Lignes des positions cibles:

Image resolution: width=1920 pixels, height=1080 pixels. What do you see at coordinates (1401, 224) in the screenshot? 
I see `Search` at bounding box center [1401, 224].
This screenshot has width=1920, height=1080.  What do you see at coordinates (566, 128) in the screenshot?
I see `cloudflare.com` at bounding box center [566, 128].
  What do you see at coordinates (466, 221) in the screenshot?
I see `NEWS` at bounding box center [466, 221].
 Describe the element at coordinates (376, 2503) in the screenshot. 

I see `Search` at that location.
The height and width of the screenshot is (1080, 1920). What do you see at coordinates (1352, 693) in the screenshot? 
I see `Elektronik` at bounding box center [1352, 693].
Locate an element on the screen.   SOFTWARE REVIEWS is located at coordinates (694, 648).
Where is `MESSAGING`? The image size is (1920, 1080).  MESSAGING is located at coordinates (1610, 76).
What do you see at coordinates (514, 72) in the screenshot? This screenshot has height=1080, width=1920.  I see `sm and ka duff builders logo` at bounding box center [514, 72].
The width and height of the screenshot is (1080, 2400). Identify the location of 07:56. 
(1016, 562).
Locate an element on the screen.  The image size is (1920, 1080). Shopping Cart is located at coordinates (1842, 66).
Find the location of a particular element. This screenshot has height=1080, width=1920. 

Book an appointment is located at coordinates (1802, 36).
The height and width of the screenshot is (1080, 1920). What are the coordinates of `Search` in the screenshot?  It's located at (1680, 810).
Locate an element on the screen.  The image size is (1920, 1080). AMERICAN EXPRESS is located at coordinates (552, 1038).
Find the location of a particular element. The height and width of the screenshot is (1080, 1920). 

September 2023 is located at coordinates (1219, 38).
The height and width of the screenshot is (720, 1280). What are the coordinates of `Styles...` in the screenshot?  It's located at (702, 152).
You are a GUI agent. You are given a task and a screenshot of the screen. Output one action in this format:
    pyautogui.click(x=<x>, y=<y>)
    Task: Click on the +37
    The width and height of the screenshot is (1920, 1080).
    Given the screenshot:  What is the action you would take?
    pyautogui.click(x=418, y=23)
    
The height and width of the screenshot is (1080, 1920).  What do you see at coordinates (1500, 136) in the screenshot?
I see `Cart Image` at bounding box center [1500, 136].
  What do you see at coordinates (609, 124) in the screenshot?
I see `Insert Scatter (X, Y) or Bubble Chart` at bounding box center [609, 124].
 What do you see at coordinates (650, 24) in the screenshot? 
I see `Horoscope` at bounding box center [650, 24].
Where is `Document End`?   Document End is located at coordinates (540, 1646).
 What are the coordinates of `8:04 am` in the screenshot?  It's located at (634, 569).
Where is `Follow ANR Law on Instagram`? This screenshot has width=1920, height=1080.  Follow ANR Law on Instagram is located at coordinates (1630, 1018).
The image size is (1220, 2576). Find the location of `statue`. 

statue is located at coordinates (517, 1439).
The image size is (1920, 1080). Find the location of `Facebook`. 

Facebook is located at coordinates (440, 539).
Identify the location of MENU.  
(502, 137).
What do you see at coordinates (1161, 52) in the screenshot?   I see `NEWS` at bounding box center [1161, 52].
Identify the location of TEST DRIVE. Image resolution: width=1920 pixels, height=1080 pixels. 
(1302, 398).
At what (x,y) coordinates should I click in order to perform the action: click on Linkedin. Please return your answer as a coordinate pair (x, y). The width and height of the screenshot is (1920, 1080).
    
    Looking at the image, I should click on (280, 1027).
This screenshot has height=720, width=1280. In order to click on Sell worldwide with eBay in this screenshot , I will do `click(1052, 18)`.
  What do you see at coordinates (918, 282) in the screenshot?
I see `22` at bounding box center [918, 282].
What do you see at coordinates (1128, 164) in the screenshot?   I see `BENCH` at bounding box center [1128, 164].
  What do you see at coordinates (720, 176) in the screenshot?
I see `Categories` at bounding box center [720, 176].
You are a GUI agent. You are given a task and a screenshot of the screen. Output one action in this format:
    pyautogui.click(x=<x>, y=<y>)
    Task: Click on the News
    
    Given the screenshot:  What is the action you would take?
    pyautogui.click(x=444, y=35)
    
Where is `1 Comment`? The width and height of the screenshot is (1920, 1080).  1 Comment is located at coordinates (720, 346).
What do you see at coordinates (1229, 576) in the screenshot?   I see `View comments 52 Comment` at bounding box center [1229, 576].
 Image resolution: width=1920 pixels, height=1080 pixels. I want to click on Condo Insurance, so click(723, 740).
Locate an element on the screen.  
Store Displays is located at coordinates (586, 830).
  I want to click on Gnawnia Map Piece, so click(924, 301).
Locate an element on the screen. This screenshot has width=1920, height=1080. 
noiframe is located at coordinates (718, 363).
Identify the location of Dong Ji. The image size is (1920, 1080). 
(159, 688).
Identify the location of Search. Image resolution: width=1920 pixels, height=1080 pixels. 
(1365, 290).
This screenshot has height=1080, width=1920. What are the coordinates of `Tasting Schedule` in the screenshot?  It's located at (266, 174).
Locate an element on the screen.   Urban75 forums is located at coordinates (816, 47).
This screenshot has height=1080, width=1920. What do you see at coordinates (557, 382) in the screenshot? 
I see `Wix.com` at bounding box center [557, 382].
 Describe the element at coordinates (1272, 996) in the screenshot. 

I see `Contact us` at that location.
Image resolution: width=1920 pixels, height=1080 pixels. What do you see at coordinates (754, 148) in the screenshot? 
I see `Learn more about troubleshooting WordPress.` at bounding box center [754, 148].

§ Consigne: Recopiez tel quel le passage des lignes qui va de la ligne contenant « coordinates (1610, 76). » jusqu'à celle contenant « coordinates (1842, 66). », ces deux lignes incluses.

§ Corrigé:
Where is `MESSAGING`? The image size is (1920, 1080).  MESSAGING is located at coordinates (1610, 76).
What do you see at coordinates (514, 72) in the screenshot? This screenshot has height=1080, width=1920.  I see `sm and ka duff builders logo` at bounding box center [514, 72].
The width and height of the screenshot is (1080, 2400). Identify the location of 07:56. 
(1016, 562).
Locate an element on the screen.  The image size is (1920, 1080). Shopping Cart is located at coordinates (1842, 66).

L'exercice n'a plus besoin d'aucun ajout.